**Teks Sumber:**
══════
Dari penjelasan di atas, sebuah barang menjadi barang publik apabila konsumsi terhadap barang tersebut bisa dinikmati oleh semua orang (artinya semua orang memiliki akses yang sama untuk menikmati barang tersebut) dan pada sisi lain pemanfaatan barang tersebut oleh seseorang tidak akan mengurangi jatah konsumsi orang lain. 33. Meskipun demikian, karena sulit untuk menemukan barang-barang yang benar-benar memenuhi kriteria non-rivalry dan non-excludability, maka dalam prakteknya di hampir semua negara di dunia banyak barang yang tetap digolongkan sebagai barang publik, meskipun secara teori tidak sepenuhnya mutlak bisa memenuhi kriteria untuk disebut sebagai barang publik murni. Dalam hal ini, penentuan sebuah barang menjadi barang publik sepenuhnya bersifat pilihan politis. “To a certain extent, what goods are public goods is a matter of decision. If the citizens in a society decide to provide a particular good, then it becomes a public good, even if critics argue that it could be satisfied better privately, on an individual basis.” (N. Holmstrom, 2000, “Rationality, Solidarity, and Public Goods”, dalam: A. Anton, et al. (ed.), Not for Sale: In Defense of Public Goods (Oxford: Westview Press), hal. 79.). Barang-barang seperti inilah yang disebut sebagai “quasi-public goods”, atau “publicly provided goods” (barang-barang yang disediakan secara publik), sebagai lawan dari “pure public goods”, yaitu barang-barang yang benar-benar memenuhi kriteria nonexcludability dan non-rivalry. (A. Light, 2000, “Public Goods, Future Generations, and Environmental Quality”, dalam: A. Anton, et al. (ed.), Not for Sale: In Defense of Public Goods (Oxford: Westview Press), hal. 212). 34. Bahwa permasalahannya kemudian, bagaimana dengan pilihan politik konstitusi Indonesia, UUD 1945? Apakah menempatkan pendidikan sebagai public goods atau private goods? Dari konstruksi Pembukaan dan Pasal-Pasal yang memuat norma tentang pendidikan nyata dan jelas bahwa UUD 1945 menempatkan pendidikan sebagai barang Publik, dengan analisis sebagai berikut: -

Alinea keempat Pembukaan UUD 1945 yang memuat tujuan Negara mencerdaskan kehidupan bangsa dapat diartikan bahwa pendidikan harus dapat menjangkau dan dijangkau oleh seluruh rakyat Indonesia. Artinya tidak boleh ada hambatan dalam hal akes terhadap pendidikan. Karena ini adalah tujuan Negara, berarti peran pemerintah menjadi sangat penting dan primer dalam menjamin ketersediaan akses pendidikan.
══════
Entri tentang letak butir

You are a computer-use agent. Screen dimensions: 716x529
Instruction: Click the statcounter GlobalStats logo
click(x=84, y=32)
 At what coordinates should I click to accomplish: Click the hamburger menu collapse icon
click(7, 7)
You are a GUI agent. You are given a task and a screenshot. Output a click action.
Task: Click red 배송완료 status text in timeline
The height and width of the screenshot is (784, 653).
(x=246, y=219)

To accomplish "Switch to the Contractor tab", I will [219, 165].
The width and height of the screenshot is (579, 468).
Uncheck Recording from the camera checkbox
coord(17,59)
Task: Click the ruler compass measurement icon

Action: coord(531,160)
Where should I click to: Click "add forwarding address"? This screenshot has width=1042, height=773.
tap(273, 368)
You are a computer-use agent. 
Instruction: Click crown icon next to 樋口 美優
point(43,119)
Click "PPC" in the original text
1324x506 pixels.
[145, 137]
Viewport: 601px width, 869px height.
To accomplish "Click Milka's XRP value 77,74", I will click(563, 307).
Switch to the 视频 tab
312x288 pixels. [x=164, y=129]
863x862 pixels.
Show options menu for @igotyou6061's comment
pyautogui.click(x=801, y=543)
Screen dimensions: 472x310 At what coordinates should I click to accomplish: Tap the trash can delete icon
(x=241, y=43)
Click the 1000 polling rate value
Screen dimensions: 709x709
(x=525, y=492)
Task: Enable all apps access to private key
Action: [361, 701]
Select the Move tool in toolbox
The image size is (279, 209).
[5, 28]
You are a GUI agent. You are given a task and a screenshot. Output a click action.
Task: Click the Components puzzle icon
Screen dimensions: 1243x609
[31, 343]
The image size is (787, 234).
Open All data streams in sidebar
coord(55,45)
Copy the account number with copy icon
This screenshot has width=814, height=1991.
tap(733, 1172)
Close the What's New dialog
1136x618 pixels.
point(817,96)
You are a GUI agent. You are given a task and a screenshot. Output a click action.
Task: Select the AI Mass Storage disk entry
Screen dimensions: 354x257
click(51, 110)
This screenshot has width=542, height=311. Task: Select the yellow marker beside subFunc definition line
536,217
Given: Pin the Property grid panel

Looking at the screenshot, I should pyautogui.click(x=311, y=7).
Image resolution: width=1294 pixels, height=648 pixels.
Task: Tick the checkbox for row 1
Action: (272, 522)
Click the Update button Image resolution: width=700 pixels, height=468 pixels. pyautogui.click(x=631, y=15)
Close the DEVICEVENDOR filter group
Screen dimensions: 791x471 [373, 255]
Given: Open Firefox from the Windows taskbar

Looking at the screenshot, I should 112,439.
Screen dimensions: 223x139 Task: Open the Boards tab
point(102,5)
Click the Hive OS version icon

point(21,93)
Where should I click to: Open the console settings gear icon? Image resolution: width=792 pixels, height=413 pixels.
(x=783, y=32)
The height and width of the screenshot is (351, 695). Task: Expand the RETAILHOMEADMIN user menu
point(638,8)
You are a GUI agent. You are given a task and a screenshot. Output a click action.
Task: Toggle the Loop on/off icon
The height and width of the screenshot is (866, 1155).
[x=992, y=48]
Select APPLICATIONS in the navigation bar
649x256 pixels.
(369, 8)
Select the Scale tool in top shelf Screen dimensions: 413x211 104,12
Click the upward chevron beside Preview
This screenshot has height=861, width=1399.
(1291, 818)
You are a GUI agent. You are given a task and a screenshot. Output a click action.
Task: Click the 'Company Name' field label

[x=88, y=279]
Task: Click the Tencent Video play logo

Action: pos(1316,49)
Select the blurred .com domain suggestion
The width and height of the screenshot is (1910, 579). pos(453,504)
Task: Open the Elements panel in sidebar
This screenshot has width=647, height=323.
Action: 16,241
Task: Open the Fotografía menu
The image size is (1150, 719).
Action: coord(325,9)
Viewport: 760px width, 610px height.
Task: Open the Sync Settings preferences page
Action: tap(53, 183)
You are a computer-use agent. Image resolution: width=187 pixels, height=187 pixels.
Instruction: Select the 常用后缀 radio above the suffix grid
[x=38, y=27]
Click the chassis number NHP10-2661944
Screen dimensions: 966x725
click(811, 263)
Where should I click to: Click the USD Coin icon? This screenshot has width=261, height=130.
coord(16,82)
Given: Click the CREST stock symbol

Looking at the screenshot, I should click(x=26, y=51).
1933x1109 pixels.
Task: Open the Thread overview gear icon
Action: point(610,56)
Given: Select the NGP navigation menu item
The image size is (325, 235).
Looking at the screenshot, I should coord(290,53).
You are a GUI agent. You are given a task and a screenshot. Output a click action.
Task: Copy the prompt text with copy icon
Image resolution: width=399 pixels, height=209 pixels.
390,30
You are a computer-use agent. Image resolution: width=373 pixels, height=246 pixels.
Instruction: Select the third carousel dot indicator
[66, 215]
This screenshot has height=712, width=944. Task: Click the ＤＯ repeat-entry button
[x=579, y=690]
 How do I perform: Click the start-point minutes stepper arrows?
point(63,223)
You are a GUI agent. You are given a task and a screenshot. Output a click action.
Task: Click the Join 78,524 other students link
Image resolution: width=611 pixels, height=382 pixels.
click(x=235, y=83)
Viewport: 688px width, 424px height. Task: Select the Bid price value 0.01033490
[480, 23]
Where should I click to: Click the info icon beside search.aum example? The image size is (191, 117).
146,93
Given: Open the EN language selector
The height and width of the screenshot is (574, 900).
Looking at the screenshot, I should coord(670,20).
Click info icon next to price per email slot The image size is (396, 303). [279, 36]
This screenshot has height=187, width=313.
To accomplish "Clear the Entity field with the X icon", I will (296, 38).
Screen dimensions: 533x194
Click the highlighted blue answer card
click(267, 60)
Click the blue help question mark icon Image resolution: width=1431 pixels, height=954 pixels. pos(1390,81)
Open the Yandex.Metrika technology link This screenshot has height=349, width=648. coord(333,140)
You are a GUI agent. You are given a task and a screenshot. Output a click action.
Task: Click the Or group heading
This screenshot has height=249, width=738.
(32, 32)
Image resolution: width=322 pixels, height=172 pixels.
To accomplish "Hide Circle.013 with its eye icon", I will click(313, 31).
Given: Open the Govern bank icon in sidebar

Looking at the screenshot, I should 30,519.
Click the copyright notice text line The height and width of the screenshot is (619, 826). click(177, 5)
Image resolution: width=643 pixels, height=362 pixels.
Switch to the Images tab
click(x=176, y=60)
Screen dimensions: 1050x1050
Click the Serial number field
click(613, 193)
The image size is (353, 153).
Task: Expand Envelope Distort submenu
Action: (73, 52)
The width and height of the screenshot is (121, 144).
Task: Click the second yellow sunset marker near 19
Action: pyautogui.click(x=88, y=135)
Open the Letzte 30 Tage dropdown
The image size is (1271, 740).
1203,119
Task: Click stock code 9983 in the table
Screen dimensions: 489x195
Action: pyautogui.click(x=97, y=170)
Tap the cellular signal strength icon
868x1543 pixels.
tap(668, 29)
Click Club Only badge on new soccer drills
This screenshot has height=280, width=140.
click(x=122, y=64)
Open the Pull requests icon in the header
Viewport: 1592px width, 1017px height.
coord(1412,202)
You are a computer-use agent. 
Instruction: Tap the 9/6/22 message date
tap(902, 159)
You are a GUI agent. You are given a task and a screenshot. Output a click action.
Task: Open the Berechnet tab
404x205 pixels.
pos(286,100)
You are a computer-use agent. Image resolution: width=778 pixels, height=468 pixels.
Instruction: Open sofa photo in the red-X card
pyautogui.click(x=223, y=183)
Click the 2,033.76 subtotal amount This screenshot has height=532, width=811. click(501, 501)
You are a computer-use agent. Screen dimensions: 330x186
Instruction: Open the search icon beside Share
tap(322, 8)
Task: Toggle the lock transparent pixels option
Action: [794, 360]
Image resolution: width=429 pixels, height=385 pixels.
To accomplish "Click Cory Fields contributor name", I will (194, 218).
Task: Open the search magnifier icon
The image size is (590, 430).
══════
**Soal Latihan:**
1. Tolong sajikan baris-baris data di atas sebagai tabel Markdown dengan kolom "No" dan "Isi Baris", mulai dari baris yang memuat "The height and width of the screenshot is (351, 695)." dan berakhir pada baris yang memuat "The width and height of the screenshot is (1910, 579).", tanpa baris kosong.
2. Teruskan teks tentang pendidikan sebagai barang publik menurut UUD 1945 mulai setelah kalimat terakhirnya.

**Jawaban Tiap Soal:**
1.
| No | Isi Baris |
|---|---|
| 1 | The height and width of the screenshot is (351, 695). Task: Expand the RETAILHOMEADMIN user menu |
| 2 | point(638,8) |
| 3 | You are a GUI agent. You are given a task and a screenshot. Output a click action. |
| 4 | Task: Toggle the Loop on/off icon |
| 5 | The height and width of the screenshot is (866, 1155). |
| 6 | [x=992, y=48] |
| 7 | Select APPLICATIONS in the navigation bar |
| 8 | 649x256 pixels. |
| 9 | (369, 8) |
| 10 | Select the Scale tool in top shelf Screen dimensions: 413x211 104,12 |
| 11 | Click the upward chevron beside Preview |
| 12 | This screenshot has height=861, width=1399. |
| 13 | (1291, 818) |
| 14 | You are a GUI agent. You are given a task and a screenshot. Output a click action. |
| 15 | Task: Click the 'Company Name' field label |
| 16 | [x=88, y=279] |
| 17 | Task: Click the Tencent Video play logo |
| 18 | Action: pos(1316,49) |
| 19 | Select the blurred .com domain suggestion |
| 20 | The width and height of the screenshot is (1910, 579). pos(453,504) |

2.
-

Konstruksi Pasal 33 jo Pasal 28 C ayat (1) UUD 1945 dikaitkan dengan Pembukaan UUD 1945 menunjukkan betapa pentingnya norma pendidikan. Pendidikan diakui sebagai hak asasi manusia dimana hak ini diartikan sebagai basic needs, kebutuhan dasar manusia untuk dapat hidup secara layak. Pemenuhan hak asasi manusia adalah kewajiban Pemerintah. Bahkan, secara khusus UUD 1945 mewajibkan pemerintah membiayai pendidikan dasar. Lebih jauh, norma pendidikan adalah satu-satunya norma konstitusi yang mengatur alokasi anggaran secara khusus di APBN.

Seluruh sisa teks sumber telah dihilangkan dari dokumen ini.